Glove makers benefit from steep US tariffs on China


Hong Leong Investment Bank Research upgraded the glove sector from “neutral” to “overweight”.

PETALING JAYA: Although the imposition of higher tariffs on China-made gloves by the United States is positive for local glove manufacturers, the upside is capped by the strengthening of the ringgit, analysts say.

CGS International Research (CGSI Research) said in a report the tariffs were a net positive for Malaysian glove makers as they could potentially regain the substantial loss in market share from China glove players, with potential industry volume upside of up to over 40 billion pieces a year.

“This strong upside could, however, be capped by accelerated inventory dumping by China glove makers into non-US markets, the inability of Malaysian glove makers to ramp up production considerably in the interim, and the strengthening of the ringgit against the US dollar,” the research house said.

Last week, the Office of the US Trade Representative (USTR) announced a modification of the import tariffs on China-made medical and surgical gloves, from 25% by 2026, to a whopping 50% by 2025 and 100% by 2026.

CGSI Research said Hartalega Holdings Bhd and Kossan Rubber Industries Bhd should see greater volume upside relative to Top Glove Corp Bhd and Supermax Corp Bhd due to their larger revenue exposure to the US market.

“We make no changes to our estimates for the glove companies under our coverage as we think this development further strengthens the certainty of a strong industry net profit recovery in financial years 2025 to 2026, as what we have already imputed.”

The research house also said it was retaining its “underweight” call on the sector as it believes the market may have substantially priced in a very ambitious earnings recovery for Malaysian glove makers.

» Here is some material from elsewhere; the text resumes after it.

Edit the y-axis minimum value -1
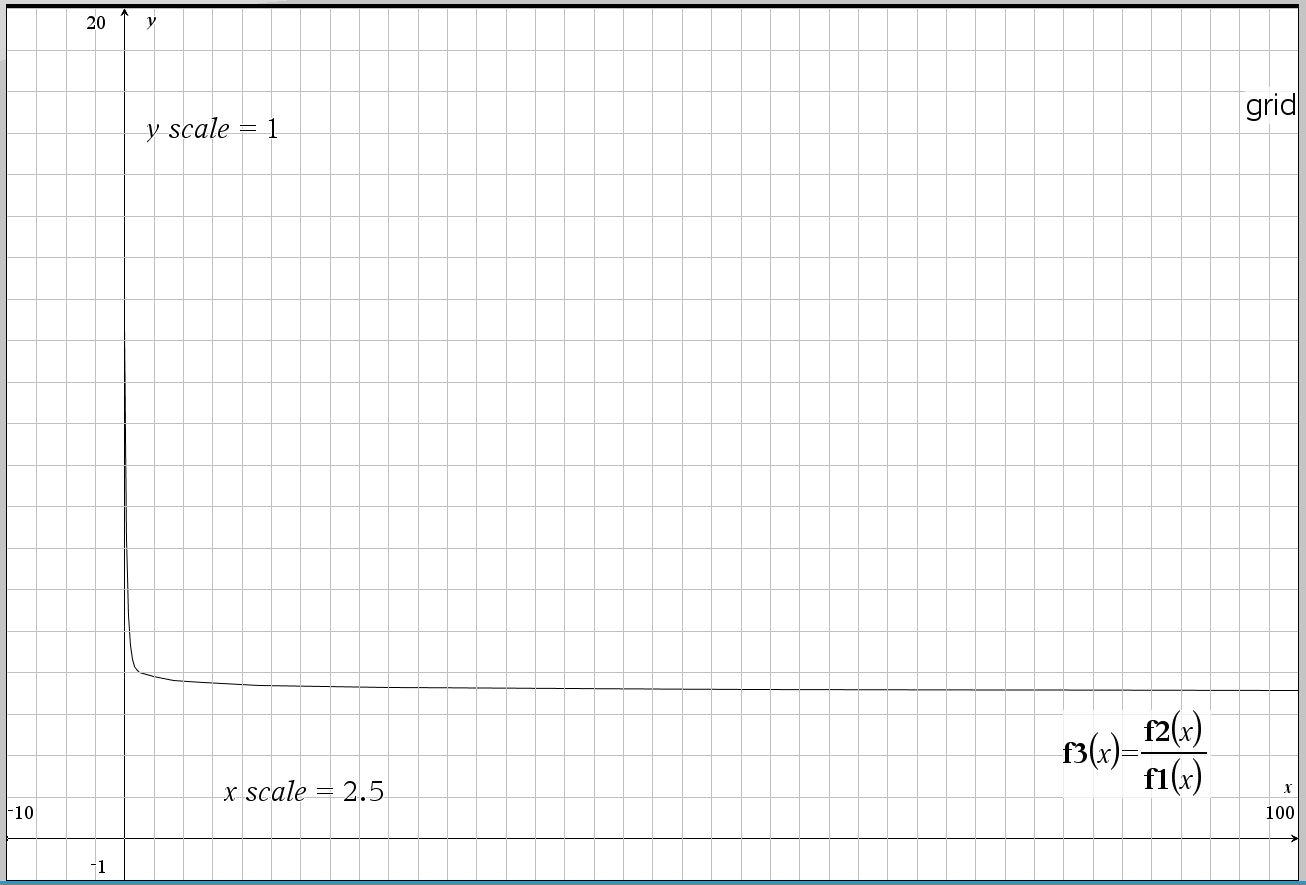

“Local glove makers’ price-to-book value multiples have inched from one to1.3 times in early 2024 to 1.2 to 1.7 times currently, closer to pre-Covid-19 pandemic averages of three to four times, which seem unjustified to us given the prolonged suppressed return on equity.”

The research house said it had “reduce” calls on Hartalega, Kossan and Top Glove and a “hold” on Supermax.

Sector de-rating catalysts include weaker-than-expected sales volume growth and profitability per 1,000 pieces, while sector upsides were improving cost pass-through dynamics, stronger-than-expected global glove demand spurred by health needs and a prolonged weak ringgit, it added.

Hong Leong Investment Bank Research, however, upgraded the glove sector from “neutral” to “overweight” with maintained “buy” calls on Hartalega and Kossan.

The research house said, with the recent share price weakness and announcement of US tariffs, it believes that the risk-reward ratio has once again become favourable and the glove sector could regain market interest.

It added that while the tariff development would result in a volume and price surge among Malaysian glove makers, it may not have a significant incremental effect to its 2026 forecast.